** AVAILABLE DATA **
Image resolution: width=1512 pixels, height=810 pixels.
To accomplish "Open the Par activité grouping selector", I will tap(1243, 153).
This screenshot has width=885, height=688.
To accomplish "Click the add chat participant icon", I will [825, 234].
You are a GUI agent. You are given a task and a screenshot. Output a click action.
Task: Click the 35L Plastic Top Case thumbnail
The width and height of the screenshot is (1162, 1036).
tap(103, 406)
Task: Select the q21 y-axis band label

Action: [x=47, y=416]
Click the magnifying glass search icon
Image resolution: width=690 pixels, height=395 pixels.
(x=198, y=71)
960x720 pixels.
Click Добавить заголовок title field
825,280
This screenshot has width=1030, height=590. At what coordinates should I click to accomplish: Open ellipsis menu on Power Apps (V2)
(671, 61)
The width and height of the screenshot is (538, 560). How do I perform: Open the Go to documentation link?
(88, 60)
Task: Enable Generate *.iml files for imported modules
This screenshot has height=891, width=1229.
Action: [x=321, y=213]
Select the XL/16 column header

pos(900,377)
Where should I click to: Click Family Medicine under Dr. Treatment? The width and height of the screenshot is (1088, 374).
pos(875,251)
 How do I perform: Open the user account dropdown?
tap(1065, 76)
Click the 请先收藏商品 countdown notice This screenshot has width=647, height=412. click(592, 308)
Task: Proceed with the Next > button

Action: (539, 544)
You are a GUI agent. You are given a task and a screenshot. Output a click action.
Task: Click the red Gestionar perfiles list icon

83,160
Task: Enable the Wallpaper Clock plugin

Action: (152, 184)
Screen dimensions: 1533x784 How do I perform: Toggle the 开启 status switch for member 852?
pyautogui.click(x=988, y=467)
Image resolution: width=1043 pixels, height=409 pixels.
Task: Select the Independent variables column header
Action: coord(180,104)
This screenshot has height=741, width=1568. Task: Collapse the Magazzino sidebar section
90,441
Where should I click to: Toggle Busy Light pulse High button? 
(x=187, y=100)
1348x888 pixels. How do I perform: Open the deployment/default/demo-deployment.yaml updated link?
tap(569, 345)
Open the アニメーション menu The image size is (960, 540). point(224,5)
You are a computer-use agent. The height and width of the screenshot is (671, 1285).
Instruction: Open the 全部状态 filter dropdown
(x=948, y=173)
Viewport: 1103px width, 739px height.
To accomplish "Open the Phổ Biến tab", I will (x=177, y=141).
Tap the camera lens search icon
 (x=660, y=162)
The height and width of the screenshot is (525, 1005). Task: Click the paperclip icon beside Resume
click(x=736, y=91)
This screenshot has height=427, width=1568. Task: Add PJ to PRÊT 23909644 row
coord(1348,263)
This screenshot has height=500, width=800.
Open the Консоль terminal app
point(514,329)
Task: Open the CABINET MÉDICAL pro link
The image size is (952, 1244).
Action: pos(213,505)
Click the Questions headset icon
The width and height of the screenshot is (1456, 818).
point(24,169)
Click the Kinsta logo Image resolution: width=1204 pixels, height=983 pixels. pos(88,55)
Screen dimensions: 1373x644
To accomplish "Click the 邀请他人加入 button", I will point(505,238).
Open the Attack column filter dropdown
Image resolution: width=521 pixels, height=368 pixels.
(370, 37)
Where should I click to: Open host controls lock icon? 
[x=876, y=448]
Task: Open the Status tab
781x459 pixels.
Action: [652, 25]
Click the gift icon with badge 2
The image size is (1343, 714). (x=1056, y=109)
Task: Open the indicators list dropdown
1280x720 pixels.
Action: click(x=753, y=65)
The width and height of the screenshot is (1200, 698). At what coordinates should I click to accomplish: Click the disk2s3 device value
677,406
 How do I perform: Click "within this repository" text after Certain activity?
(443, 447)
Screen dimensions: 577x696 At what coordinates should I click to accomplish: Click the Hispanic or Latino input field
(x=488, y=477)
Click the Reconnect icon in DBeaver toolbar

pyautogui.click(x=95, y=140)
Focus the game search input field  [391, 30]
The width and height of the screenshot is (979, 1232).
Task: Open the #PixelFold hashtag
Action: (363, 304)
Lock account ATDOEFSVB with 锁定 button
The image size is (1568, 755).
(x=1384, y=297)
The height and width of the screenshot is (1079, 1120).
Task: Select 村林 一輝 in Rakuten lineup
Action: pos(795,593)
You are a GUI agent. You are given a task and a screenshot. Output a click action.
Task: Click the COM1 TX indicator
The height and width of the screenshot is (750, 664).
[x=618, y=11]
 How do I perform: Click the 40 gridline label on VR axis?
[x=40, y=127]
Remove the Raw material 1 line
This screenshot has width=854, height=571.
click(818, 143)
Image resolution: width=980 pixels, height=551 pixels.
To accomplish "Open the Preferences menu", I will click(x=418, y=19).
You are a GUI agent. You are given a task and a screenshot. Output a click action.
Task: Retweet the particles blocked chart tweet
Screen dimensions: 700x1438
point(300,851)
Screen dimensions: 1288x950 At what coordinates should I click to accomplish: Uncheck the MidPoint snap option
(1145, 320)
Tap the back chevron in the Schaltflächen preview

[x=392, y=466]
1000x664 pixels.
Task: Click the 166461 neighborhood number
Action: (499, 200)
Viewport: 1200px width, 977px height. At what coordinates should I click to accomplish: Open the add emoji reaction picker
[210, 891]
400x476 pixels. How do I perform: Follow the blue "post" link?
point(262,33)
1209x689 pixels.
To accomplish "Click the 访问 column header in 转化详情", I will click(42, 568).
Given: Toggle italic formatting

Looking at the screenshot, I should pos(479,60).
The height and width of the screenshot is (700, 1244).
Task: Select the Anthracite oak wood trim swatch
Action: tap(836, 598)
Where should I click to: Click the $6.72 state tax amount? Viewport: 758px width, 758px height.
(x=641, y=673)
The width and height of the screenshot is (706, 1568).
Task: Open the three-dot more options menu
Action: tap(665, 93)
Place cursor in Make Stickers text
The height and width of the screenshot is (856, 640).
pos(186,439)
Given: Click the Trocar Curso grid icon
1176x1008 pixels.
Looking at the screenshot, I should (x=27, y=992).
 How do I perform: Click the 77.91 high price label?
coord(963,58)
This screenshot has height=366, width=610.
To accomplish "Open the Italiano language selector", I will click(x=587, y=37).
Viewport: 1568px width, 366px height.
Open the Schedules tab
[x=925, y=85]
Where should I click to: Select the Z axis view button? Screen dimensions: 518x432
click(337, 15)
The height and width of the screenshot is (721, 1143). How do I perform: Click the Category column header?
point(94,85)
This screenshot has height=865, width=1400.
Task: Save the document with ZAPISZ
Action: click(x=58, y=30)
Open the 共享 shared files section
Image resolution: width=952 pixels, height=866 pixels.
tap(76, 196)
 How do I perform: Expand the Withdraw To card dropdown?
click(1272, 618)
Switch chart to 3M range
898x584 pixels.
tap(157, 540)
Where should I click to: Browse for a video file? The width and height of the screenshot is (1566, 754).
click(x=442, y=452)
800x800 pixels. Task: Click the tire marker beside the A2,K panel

** PROBLEM **
Whenever the word "will" appears in a line above, copy that line.

** COMPLETED EXERCISE **
To accomplish "Open the Par activité grouping selector", I will tap(1243, 153).
To accomplish "Click the add chat participant icon", I will [825, 234].
To accomplish "Open the Phổ Biến tab", I will (x=177, y=141).
To accomplish "Click the 邀请他人加入 button", I will point(505,238).
To accomplish "Open the Preferences menu", I will click(x=418, y=19).
To accomplish "Click the 访问 column header in 转化详情", I will click(42, 568).
To accomplish "Open the Italiano language selector", I will click(x=587, y=37).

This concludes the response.